Ruder-EM in München Deutsche Ruderer enttäuschen - auch Achter ohne EM-Medaille

Stand: 13.08.2022 14:06 Uhr

Enttäuschung für den Deutschlandachter, der bei den European Championships keine Medaille holen konnte.

Das Paradeboot des deutschen Ruderverbandes (DRV) konnte nicht die bis dahin schon ernüchternde Bilanz der Gastgeber retten. In zahlreichen Bootsklassen war der DRV hinterhergefahren oder sogar gar nicht erst gestartet. Und auch der neu zusammengestellte Achter hatte im Vorfeld der EM ja immense Probleme, als Schlüsselathlet Mattes Schönherr verletzt passen musste.
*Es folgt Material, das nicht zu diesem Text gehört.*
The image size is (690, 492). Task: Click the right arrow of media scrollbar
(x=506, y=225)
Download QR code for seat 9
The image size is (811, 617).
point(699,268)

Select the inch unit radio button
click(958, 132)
Für ihn rückte der Hamburger Torben Johannesen auf die Position des Schlagmannes.

Niederländer mit Wahnsinns-Endspurt

Auf der Regattabahn in Oberschleißheim erwischte der deutsche Achter keinen guten Start, konnte sich aber recht schnell an den Rumänen und später auch Italien vorbeischieben. Unangefochten ruderten die Briten zum Sieg, dahinter wurde es dramatisch. Die ganz schlecht gestarteten Niederländer zündeten den Turbo und schoben sich noch auf den Silberrang. Und am Ende waren auch die Italiener stärker als das Boot aus dem Ruderleistungszentrum in Dortmund.
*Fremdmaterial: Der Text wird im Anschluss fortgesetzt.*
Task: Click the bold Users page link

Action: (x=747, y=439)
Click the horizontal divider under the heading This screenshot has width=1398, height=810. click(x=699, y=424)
"Riesige Baustellen im deutschen Rudersport"

Hannes Ocik, bei den Olympischen Spielen noch im Boot des deutschen Flaggschiffes dabei, kritisierte als ARD-Experte am Mikrofon deutlich: "Warum schaffen es andere Länder wie die Briten und Rumänien, so zu dominieren? Da sind riesige Baustellen im deutschen Rudersport, die bearbeitet werden müssen."

Eine herbe Enttäuschung setzte es zuvor auch im A-Finale des Frauen-Doppelvierers, in dem die deutsche Crew mit über 20 Sekunden Rückstand auf Sieger Großbritannien abgeschlagen auf dem letzten Rang landete. Vom Doppelvierer der Männer - in der Vergangenheit stets ein deutsches Vorzeigeboot - war im Finallauf auch weit und breit nichts zu sehen. Das Boot hatte schon im Vorfeld wegen einer Coronainfektion im Team passen müssen.